▶ Supplied data
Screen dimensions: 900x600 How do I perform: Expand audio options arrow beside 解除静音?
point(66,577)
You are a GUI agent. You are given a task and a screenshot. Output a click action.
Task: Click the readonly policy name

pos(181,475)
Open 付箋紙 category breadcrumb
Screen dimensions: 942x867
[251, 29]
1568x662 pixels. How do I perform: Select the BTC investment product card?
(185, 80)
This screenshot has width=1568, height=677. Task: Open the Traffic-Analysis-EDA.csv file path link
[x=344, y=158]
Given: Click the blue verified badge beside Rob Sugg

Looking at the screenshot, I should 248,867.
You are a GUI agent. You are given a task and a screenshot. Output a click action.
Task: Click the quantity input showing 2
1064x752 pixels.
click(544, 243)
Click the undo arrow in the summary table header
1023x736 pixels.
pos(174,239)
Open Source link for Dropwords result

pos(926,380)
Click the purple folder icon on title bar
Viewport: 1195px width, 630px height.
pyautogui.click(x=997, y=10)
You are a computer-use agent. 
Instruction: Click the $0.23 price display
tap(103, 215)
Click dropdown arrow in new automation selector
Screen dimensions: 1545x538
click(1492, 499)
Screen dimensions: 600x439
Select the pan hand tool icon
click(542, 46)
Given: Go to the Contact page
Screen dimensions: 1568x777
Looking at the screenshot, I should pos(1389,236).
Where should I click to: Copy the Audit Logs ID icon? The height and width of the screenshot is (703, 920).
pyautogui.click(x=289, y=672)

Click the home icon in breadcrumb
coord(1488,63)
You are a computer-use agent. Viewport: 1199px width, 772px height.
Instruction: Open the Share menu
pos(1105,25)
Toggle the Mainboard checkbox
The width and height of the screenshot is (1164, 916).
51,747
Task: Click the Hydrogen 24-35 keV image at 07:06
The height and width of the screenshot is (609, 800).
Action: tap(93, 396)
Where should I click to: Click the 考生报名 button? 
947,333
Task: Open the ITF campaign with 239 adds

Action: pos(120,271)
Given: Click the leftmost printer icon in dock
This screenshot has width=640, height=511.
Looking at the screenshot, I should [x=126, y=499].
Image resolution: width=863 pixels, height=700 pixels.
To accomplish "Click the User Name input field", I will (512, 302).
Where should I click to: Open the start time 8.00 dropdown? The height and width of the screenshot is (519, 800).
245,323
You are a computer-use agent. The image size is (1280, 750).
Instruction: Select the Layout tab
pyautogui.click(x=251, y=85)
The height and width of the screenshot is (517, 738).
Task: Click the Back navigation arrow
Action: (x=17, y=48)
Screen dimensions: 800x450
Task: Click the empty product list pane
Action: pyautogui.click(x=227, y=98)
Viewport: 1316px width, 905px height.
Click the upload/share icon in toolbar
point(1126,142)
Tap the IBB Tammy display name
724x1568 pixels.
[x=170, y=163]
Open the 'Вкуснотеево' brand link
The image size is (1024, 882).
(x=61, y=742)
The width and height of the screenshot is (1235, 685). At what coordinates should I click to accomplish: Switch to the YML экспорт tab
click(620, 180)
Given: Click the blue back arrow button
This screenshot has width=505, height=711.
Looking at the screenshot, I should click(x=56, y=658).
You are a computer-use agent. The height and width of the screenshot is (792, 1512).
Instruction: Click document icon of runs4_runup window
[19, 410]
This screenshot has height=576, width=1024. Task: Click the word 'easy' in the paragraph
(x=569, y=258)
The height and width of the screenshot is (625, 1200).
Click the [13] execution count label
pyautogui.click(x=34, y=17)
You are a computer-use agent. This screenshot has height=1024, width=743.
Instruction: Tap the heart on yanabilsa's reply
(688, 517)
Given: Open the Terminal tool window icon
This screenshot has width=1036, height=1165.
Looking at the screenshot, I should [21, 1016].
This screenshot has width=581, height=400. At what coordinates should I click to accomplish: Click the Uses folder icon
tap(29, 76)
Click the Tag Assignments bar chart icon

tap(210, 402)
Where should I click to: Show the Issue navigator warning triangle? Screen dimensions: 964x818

▶ What you are asked to do
All records should be returned verbatim, none left out.

▶ Answer section
Screen dimensions: 900x600 How do I perform: Expand audio options arrow beside 解除静音?
point(66,577)
You are a GUI agent. You are given a task and a screenshot. Output a click action.
Task: Click the readonly policy name

pos(181,475)
Open 付箋紙 category breadcrumb
Screen dimensions: 942x867
[251, 29]
1568x662 pixels. How do I perform: Select the BTC investment product card?
(185, 80)
This screenshot has width=1568, height=677. Task: Open the Traffic-Analysis-EDA.csv file path link
[x=344, y=158]
Given: Click the blue verified badge beside Rob Sugg

Looking at the screenshot, I should 248,867.
You are a GUI agent. You are given a task and a screenshot. Output a click action.
Task: Click the quantity input showing 2
1064x752 pixels.
click(544, 243)
Click the undo arrow in the summary table header
1023x736 pixels.
pos(174,239)
Open Source link for Dropwords result

pos(926,380)
Click the purple folder icon on title bar
Viewport: 1195px width, 630px height.
pyautogui.click(x=997, y=10)
You are a computer-use agent. 
Instruction: Click the $0.23 price display
tap(103, 215)
Click dropdown arrow in new automation selector
Screen dimensions: 1545x538
click(1492, 499)
Screen dimensions: 600x439
Select the pan hand tool icon
click(542, 46)
Given: Go to the Contact page
Screen dimensions: 1568x777
Looking at the screenshot, I should pos(1389,236).
Where should I click to: Copy the Audit Logs ID icon? The height and width of the screenshot is (703, 920).
pyautogui.click(x=289, y=672)

Click the home icon in breadcrumb
coord(1488,63)
You are a computer-use agent. Viewport: 1199px width, 772px height.
Instruction: Open the Share menu
pos(1105,25)
Toggle the Mainboard checkbox
The width and height of the screenshot is (1164, 916).
51,747
Task: Click the Hydrogen 24-35 keV image at 07:06
The height and width of the screenshot is (609, 800).
Action: tap(93, 396)
Where should I click to: Click the 考生报名 button? 
947,333
Task: Open the ITF campaign with 239 adds

Action: pos(120,271)
Given: Click the leftmost printer icon in dock
This screenshot has width=640, height=511.
Looking at the screenshot, I should [x=126, y=499].
Image resolution: width=863 pixels, height=700 pixels.
To accomplish "Click the User Name input field", I will (512, 302).
Where should I click to: Open the start time 8.00 dropdown? The height and width of the screenshot is (519, 800).
245,323
You are a computer-use agent. The image size is (1280, 750).
Instruction: Select the Layout tab
pyautogui.click(x=251, y=85)
The height and width of the screenshot is (517, 738).
Task: Click the Back navigation arrow
Action: (x=17, y=48)
Screen dimensions: 800x450
Task: Click the empty product list pane
Action: pyautogui.click(x=227, y=98)
Viewport: 1316px width, 905px height.
Click the upload/share icon in toolbar
point(1126,142)
Tap the IBB Tammy display name
724x1568 pixels.
[x=170, y=163]
Open the 'Вкуснотеево' brand link
The image size is (1024, 882).
(x=61, y=742)
The width and height of the screenshot is (1235, 685). At what coordinates should I click to accomplish: Switch to the YML экспорт tab
click(620, 180)
Given: Click the blue back arrow button
This screenshot has width=505, height=711.
Looking at the screenshot, I should click(x=56, y=658).
You are a computer-use agent. The height and width of the screenshot is (792, 1512).
Instruction: Click document icon of runs4_runup window
[19, 410]
This screenshot has height=576, width=1024. Task: Click the word 'easy' in the paragraph
(x=569, y=258)
The height and width of the screenshot is (625, 1200).
Click the [13] execution count label
pyautogui.click(x=34, y=17)
You are a computer-use agent. This screenshot has height=1024, width=743.
Instruction: Tap the heart on yanabilsa's reply
(688, 517)
Given: Open the Terminal tool window icon
This screenshot has width=1036, height=1165.
Looking at the screenshot, I should [21, 1016].
This screenshot has width=581, height=400. At what coordinates should I click to accomplish: Click the Uses folder icon
tap(29, 76)
Click the Tag Assignments bar chart icon

tap(210, 402)
Where should I click to: Show the Issue navigator warning triangle? Screen dimensions: 964x818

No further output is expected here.